Основные понятия
QuaRot is a new quantization scheme that rotates large language models to remove outliers from the hidden state, enabling end-to-end 4-bit quantization of weights, activations, and KV cache without any high precision channels.
Аннотация
The paper introduces QuaRot, a new quantization scheme for large language models (LLMs) that enables end-to-end 4-bit quantization of all weights, activations, and KV cache.
Key highlights:
- QuaRot applies randomized Hadamard transformations to the weight matrices of the LLM, which removes outliers from the hidden state without changing the model output. This makes quantization easier.
- The Hadamard transformations are applied to the hidden state (residual) of the LLM, the activations of the feed-forward components, aspects of the attention mechanism, and the KV cache.

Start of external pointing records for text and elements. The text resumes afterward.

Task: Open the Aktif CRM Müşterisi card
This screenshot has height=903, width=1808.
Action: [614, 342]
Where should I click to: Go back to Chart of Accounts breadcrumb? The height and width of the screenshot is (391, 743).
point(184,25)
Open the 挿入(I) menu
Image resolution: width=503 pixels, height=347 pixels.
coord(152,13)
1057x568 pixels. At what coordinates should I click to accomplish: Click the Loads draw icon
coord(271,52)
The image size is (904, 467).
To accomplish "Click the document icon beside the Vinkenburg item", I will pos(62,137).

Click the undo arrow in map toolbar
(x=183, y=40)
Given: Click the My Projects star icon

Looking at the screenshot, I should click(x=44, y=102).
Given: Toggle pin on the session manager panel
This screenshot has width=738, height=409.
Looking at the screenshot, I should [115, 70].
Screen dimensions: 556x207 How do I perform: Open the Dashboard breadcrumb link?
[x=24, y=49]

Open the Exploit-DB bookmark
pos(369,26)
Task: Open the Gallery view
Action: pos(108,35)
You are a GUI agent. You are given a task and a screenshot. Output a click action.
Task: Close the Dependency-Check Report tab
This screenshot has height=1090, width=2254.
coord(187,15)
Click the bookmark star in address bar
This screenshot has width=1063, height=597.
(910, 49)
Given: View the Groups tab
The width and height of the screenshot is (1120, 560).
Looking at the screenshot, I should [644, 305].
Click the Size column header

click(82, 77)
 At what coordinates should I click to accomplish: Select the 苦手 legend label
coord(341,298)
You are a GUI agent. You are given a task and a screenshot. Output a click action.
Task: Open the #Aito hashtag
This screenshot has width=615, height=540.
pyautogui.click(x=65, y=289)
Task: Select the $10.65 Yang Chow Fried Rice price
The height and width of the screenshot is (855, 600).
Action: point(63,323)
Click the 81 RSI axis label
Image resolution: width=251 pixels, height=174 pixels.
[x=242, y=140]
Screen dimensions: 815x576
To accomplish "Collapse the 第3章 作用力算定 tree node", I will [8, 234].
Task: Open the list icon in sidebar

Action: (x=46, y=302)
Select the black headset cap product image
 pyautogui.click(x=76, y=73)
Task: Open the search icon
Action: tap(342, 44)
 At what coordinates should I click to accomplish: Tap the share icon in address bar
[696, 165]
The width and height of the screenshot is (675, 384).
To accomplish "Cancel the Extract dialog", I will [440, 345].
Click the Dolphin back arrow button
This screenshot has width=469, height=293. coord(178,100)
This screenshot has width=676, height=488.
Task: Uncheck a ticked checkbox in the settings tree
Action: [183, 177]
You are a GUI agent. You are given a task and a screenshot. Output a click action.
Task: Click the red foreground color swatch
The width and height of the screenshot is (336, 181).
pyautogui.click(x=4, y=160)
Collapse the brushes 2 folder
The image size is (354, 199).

- This allows all matrix multiplications to be performed in 4-bits, without any channels identified for retention in higher precision.
- On the LLAMA2-70B model, QuaRot achieves up to 2.16x prefill speedups, 3.39x memory savings during decoding, and at most 0.29 WikiText-2 perplexity loss, while retaining 99% of the zero-shot performance.
- QuaRot also shows promising results for 6-bit and 8-bit quantization, which are lossless.
Статистика
The paper does not provide specific numerical data points to support the key claims. The main quantitative results are presented in the form of tables showing the performance of QuaRot on various metrics.
Цитаты
The paper does not contain any striking quotes that support the key logics.